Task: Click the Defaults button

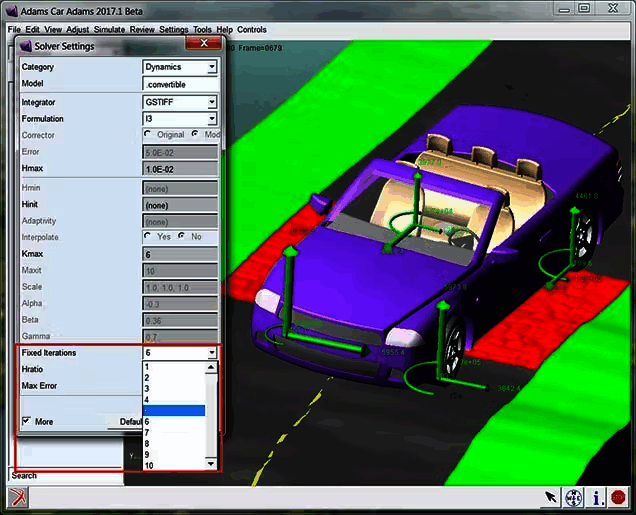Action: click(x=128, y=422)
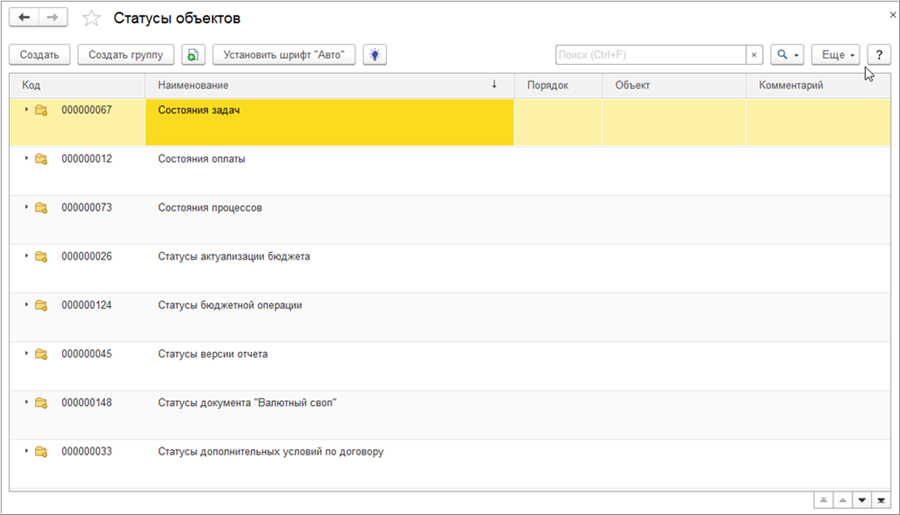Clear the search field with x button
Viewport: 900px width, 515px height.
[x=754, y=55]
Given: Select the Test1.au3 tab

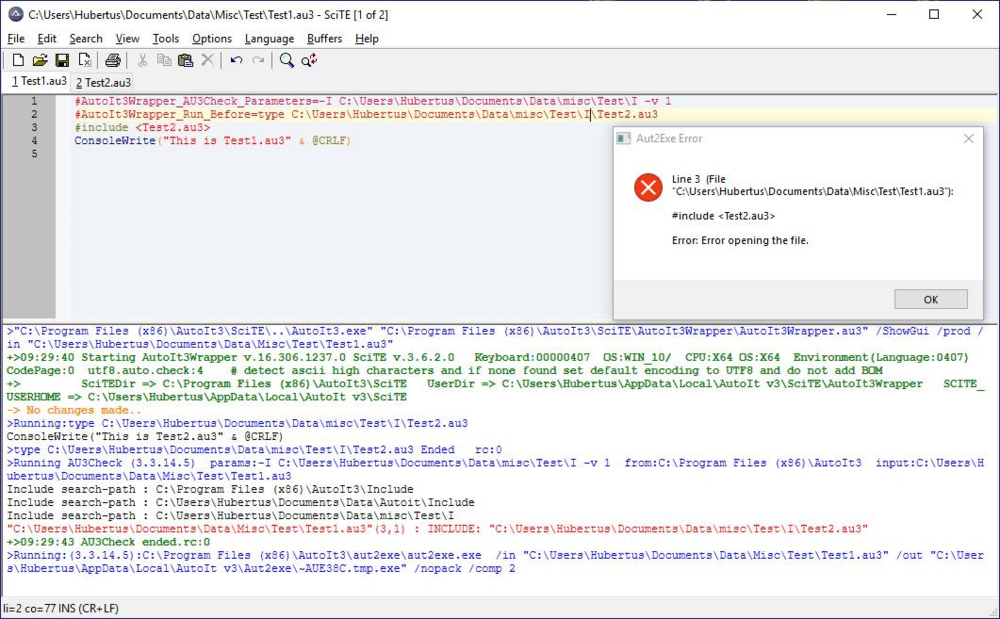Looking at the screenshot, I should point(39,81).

————————

TASK INSTRUCTIONS »
Substitute "Choose" for "Select" and reproduce all of the entries above with no other changes, leaving out the pictures.

CORRECT RESPONSE »
Task: Click the Defaults button

Action: click(x=128, y=422)
Clear the search field with x button
Viewport: 900px width, 515px height.
[x=754, y=55]
Given: Choose the Test1.au3 tab

Looking at the screenshot, I should point(39,81).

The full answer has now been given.